**Supplied records:**
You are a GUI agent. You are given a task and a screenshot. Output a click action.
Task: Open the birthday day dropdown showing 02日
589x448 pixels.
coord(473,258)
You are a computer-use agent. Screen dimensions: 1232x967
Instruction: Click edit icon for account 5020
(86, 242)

--

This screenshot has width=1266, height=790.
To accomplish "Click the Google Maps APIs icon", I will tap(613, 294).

**Exercise requirements:**
Out of the records above, pull the lines that include the word "screenshot".

**Response to the exercise:**
You are a GUI agent. You are given a task and a screenshot. Output a click action.
This screenshot has width=1266, height=790.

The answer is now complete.